The complete source code of this example is available on GitHub. You can also download a ZIP file that contains the Java sources of all examples, a compiled JAR (including all dependencies) as well as some input files for in case you want to run any of the examples. To run this example, execute
$ java -cp james-examples.jar org.jamesframework.examples.analysis.ParameterSweep <selectionratio> <runs> <runtime> <mintemp> <maxtemp> <numsearches> [ <inputfile> ]+from the command line. The selection ratio determines the core size.

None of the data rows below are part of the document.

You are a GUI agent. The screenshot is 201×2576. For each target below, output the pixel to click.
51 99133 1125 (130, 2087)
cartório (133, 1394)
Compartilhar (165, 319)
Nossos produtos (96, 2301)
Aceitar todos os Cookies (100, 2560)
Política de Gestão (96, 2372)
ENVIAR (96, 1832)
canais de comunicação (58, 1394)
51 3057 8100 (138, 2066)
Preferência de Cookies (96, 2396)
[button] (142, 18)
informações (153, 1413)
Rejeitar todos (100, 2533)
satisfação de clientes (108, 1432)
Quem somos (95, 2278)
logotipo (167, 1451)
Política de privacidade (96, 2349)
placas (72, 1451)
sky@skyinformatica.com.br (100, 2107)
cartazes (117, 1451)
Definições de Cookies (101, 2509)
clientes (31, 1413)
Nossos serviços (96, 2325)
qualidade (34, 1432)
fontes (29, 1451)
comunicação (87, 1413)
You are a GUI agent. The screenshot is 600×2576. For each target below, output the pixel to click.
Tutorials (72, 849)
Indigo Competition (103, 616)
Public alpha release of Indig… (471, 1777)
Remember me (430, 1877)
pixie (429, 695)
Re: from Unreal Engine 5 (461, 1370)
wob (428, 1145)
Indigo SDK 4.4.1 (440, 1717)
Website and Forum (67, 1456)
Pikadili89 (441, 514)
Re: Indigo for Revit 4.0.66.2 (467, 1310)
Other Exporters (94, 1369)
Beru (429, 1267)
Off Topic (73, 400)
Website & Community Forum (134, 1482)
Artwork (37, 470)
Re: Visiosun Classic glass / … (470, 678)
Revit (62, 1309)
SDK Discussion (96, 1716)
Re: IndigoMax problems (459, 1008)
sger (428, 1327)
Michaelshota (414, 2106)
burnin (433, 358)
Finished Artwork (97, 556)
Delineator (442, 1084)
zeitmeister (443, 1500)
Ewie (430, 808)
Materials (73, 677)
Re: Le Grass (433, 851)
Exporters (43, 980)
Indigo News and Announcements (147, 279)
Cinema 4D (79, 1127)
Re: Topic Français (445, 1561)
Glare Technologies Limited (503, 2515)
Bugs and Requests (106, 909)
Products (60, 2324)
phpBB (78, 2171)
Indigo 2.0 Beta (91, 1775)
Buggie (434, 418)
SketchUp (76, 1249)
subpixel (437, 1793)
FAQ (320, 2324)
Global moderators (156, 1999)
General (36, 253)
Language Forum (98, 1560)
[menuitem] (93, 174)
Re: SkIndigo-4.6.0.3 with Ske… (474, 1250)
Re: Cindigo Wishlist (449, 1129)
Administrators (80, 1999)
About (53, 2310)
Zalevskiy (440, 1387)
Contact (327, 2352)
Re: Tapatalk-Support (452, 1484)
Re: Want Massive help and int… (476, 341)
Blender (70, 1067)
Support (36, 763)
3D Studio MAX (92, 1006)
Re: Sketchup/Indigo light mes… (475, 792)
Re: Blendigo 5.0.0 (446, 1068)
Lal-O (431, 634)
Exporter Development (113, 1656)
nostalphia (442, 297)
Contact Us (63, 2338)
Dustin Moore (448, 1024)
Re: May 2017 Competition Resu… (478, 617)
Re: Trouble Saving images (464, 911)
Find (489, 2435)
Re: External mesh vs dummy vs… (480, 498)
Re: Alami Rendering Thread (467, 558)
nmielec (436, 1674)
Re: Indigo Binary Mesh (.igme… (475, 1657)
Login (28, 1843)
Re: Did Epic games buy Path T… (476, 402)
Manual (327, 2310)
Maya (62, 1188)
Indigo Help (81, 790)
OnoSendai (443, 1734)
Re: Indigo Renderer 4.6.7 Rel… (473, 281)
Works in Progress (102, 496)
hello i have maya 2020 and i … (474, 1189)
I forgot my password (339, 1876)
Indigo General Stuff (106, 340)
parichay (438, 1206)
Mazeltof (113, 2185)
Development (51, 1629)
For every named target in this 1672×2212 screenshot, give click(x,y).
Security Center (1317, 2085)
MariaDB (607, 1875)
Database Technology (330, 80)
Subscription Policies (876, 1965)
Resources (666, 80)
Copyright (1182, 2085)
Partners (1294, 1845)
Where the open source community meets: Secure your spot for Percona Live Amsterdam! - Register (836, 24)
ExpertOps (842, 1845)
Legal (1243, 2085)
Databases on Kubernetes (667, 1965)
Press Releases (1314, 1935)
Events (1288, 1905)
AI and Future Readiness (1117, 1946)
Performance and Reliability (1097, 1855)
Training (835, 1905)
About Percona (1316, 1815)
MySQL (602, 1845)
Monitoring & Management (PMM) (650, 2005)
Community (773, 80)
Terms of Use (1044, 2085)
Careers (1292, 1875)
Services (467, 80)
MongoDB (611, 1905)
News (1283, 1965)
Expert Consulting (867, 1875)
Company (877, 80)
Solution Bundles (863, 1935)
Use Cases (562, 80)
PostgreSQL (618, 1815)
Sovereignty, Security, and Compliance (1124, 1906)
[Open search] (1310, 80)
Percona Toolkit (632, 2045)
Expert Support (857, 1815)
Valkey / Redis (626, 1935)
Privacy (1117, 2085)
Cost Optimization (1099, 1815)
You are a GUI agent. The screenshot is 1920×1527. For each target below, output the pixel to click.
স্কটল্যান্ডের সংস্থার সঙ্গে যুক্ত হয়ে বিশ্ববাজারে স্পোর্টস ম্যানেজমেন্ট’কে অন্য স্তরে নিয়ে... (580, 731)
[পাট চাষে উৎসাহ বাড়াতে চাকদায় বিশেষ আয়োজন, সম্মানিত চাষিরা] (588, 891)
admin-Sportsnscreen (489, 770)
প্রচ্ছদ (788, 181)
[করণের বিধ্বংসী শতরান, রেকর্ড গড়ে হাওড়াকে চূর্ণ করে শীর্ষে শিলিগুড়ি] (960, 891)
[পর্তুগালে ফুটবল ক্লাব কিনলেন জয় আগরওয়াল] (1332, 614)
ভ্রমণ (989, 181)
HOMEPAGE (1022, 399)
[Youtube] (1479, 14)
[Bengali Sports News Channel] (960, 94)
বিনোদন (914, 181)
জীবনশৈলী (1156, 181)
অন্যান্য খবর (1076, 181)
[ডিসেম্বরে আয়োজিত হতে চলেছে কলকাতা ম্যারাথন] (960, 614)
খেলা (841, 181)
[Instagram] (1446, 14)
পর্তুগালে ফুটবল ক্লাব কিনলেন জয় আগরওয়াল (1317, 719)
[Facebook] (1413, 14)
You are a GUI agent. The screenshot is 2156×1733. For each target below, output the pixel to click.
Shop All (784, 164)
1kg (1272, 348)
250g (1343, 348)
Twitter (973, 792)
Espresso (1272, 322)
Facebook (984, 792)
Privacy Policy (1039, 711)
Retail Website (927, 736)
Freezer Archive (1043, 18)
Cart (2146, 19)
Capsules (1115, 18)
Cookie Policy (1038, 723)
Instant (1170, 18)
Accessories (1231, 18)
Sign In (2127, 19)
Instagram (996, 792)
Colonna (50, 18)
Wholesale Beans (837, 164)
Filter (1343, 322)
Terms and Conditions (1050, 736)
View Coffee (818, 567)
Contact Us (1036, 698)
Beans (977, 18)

The following arguments specify the number of runs (repeats) that will be performed for each search, the runtime limit (in seconds) of each run, the minimum and maximum temperature and the actual number of Metropolis searches (i.e. number of considered temperatures). The input files (at least one) should be CSV files in which the first row contains N item names and the subsequent N rows specify an N × N distance matrix. The analysis will be repeated for each dataset loaded from the given files. All output is combined into a single file
sweep.json
that
can be loaded in R using the provided R package.